Problem details. Your answer is to be the exact text of the lines from the one containing "You are a GUI" through the final line of the entries, restated in full, with pictures omitted.

Information supplied.
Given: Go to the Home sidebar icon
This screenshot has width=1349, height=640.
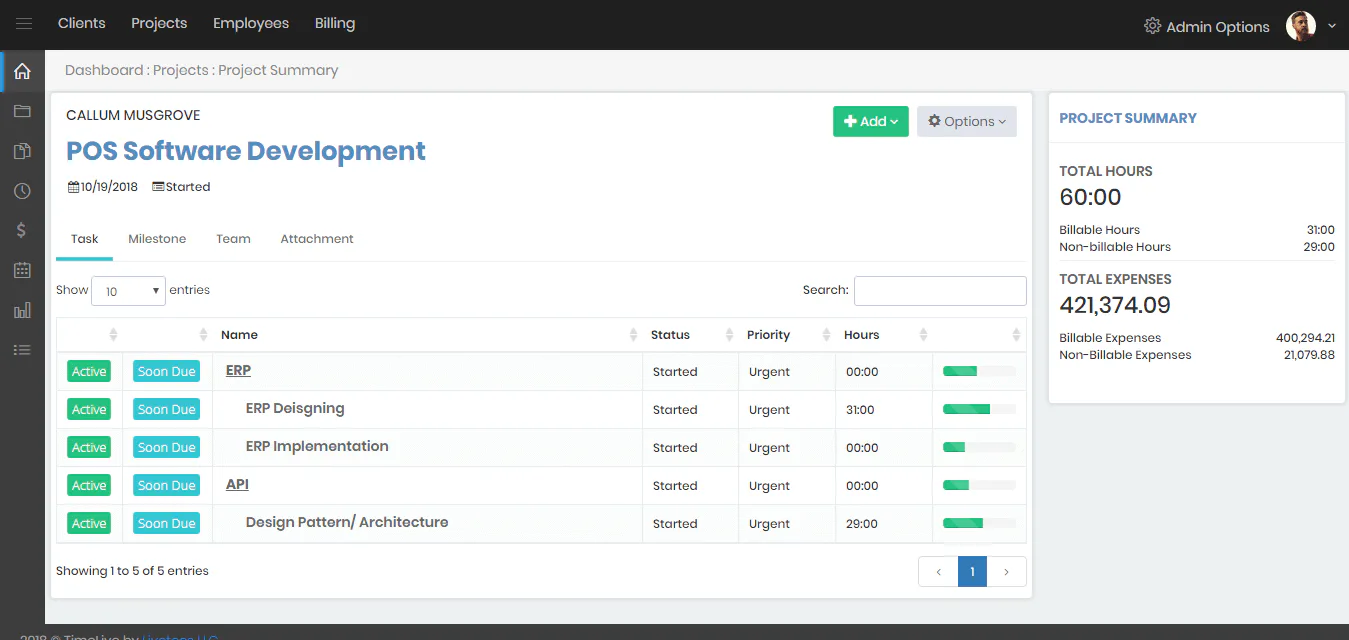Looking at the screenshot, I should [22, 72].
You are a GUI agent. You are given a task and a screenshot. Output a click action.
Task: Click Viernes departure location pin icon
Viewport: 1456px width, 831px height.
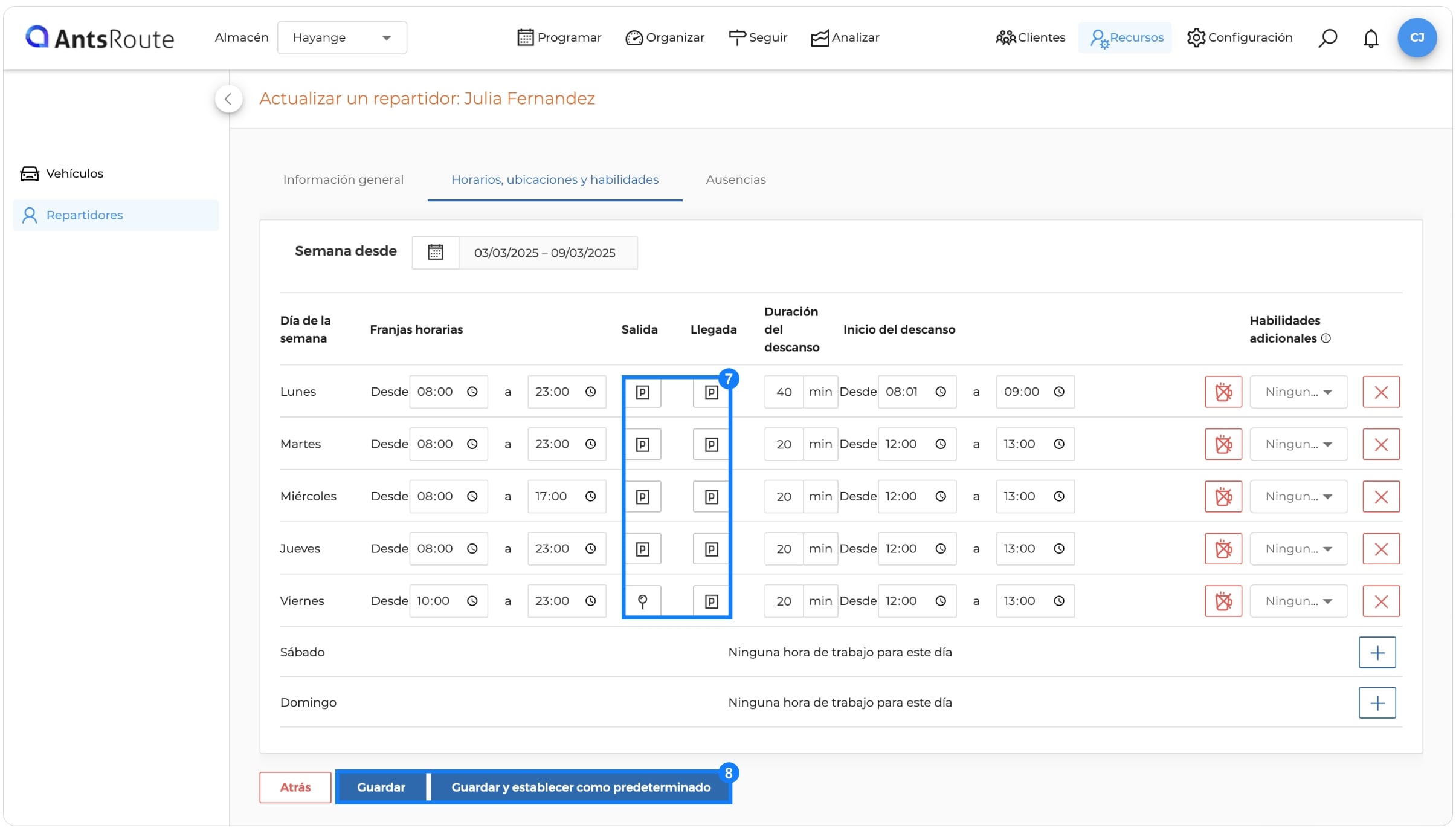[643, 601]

Solution to the problem.
You are a GUI agent. You are given a task and a screenshot. Output a click action.
Task: Click Viernes departure location pin icon
Viewport: 1456px width, 831px height.
[643, 601]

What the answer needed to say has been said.